### TASKS TO CARRY OUT:
- 1) According to the hydroponic tray text below, what can a partial night-power gap cause?
- 2) Reproduce the hydroponic tray text word for word, starting at "How do I know" and ending at "time I harvest?".

### EXTRACT:
────────────────────
Yes. A single Hydroponic Tray works fine for early-game farming, but it is much less efficient to scale. Plan your power first, then run a small tray cycle to confirm you have the right seeds and crafting outputs before investing in a larger Bio-Dome layout.
How do I know if my trays are connected to power correctly?
If you see the tray with no growth progressing, treat it like a wiring issue before blaming seeds or crops. Confirm the Bio-Dome or tray is actually on your powered grid, then check that batteries cover the full night window (if you rely on solar). A partial night-power gap can cause inconsistent growth timing.
What happens if I harvest early, before the crop finishes growing?
Harvesting before a crop completes will generally reduce or negate the intended output for that tray. To avoid wasting grow cycles, wait for the in-game growth state to fully complete before harvesting, especially for slower crops where losing even part of a cycle delays your crafting plans.
Do I need to replant every time I harvest?
In most cases, you should plant new seeds after harvesting to keep the tray productive. If a tray looks empty or stops producing after a harvest, assume it needs a new seed slot filled rather than expecting crops to regrow automatically.
────────────────────
[Extracted records]
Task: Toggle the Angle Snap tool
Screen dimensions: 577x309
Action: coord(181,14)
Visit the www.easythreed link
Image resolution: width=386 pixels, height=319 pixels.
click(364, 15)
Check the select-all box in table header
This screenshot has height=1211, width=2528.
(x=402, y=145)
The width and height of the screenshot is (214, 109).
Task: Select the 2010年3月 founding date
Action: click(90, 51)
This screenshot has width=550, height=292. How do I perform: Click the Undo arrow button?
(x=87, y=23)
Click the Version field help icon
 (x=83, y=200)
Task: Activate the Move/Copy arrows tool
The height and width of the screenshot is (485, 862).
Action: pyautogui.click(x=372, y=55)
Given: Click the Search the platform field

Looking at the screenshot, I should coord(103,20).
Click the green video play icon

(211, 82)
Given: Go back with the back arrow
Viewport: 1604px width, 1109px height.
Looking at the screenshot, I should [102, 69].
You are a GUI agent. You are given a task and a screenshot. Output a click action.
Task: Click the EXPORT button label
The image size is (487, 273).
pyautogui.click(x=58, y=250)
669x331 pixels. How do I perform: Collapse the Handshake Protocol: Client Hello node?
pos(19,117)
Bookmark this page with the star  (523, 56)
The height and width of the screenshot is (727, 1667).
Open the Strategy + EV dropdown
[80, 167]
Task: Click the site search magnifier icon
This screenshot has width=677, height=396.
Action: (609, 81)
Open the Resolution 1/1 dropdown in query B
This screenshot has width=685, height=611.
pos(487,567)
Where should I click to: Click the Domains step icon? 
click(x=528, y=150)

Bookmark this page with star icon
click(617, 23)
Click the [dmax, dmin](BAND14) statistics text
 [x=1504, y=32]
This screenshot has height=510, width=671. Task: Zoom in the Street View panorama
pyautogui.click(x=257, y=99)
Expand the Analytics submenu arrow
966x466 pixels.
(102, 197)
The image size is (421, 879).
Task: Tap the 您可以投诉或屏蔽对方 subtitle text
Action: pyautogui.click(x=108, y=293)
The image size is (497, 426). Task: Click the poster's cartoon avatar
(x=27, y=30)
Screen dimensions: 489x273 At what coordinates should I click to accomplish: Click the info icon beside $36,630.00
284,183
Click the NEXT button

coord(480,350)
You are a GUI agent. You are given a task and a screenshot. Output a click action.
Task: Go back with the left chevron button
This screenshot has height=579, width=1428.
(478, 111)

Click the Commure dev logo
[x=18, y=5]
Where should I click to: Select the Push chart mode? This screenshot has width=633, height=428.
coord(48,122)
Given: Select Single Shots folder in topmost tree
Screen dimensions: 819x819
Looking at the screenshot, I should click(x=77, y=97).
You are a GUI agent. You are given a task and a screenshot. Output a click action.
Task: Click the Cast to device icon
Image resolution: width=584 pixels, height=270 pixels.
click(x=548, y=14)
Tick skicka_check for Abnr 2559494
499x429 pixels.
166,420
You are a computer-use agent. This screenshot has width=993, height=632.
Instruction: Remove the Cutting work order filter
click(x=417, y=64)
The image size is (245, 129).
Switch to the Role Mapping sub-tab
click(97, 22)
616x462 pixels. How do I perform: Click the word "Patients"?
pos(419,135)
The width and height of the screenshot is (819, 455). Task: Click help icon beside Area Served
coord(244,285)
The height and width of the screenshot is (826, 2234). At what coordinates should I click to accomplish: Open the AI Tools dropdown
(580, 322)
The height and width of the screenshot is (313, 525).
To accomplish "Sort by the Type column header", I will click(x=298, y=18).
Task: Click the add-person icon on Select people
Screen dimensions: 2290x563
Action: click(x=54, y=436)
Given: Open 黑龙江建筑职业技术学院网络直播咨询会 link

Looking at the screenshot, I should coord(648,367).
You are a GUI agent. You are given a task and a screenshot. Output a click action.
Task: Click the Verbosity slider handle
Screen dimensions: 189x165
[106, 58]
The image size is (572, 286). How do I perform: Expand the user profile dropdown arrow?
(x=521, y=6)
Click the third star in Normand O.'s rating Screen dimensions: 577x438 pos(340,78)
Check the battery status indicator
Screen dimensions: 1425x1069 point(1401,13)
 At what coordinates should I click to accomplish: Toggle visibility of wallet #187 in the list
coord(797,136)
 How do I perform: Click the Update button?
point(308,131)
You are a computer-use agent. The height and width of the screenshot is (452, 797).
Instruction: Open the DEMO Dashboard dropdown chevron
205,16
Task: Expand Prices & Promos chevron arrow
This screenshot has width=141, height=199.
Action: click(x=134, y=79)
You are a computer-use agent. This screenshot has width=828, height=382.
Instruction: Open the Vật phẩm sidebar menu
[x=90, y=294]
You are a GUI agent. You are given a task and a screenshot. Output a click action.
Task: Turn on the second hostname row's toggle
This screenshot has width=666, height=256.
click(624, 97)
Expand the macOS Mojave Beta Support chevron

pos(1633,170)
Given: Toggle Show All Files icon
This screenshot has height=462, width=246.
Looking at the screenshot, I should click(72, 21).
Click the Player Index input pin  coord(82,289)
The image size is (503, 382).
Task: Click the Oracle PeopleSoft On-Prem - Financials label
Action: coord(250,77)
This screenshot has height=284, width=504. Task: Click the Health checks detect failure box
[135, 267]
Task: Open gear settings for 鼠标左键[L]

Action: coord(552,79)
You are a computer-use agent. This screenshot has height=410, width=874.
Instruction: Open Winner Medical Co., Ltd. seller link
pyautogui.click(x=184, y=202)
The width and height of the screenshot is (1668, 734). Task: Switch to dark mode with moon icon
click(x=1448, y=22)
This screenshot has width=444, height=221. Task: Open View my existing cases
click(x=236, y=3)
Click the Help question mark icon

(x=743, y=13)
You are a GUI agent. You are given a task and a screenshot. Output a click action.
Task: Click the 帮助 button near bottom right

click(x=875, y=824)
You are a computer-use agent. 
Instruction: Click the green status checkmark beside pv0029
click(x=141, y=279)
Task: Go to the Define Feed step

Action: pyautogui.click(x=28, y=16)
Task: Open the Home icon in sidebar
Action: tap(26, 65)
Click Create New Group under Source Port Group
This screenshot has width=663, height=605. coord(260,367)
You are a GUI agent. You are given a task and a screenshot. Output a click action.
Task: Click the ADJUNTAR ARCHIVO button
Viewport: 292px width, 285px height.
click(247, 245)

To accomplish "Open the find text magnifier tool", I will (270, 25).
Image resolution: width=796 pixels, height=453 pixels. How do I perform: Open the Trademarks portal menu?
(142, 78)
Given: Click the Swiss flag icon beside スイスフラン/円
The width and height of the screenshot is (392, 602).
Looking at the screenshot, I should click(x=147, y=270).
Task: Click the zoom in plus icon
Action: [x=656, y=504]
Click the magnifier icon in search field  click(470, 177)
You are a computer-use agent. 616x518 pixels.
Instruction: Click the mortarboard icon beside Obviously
────────────────────
### ANSWERS TO THIS EXERCISE:
- 1) Inconsistent growth timing.

- 2)
How do I know if my trays are connected to power correctly?
If you see the tray with no growth progressing, treat it like a wiring issue before blaming seeds or crops. Confirm the Bio-Dome or tray is actually on your powered grid, then check that batteries cover the full night window (if you rely on solar). A partial night-power gap can cause inconsistent growth timing.
What happens if I harvest early, before the crop finishes growing?
Harvesting before a crop completes will generally reduce or negate the intended output for that tray. To avoid wasting grow cycles, wait for the in-game growth state to fully complete before harvesting, especially for slower crops where losing even part of a cycle delays your crafting plans.
Do I need to replant every time I harvest?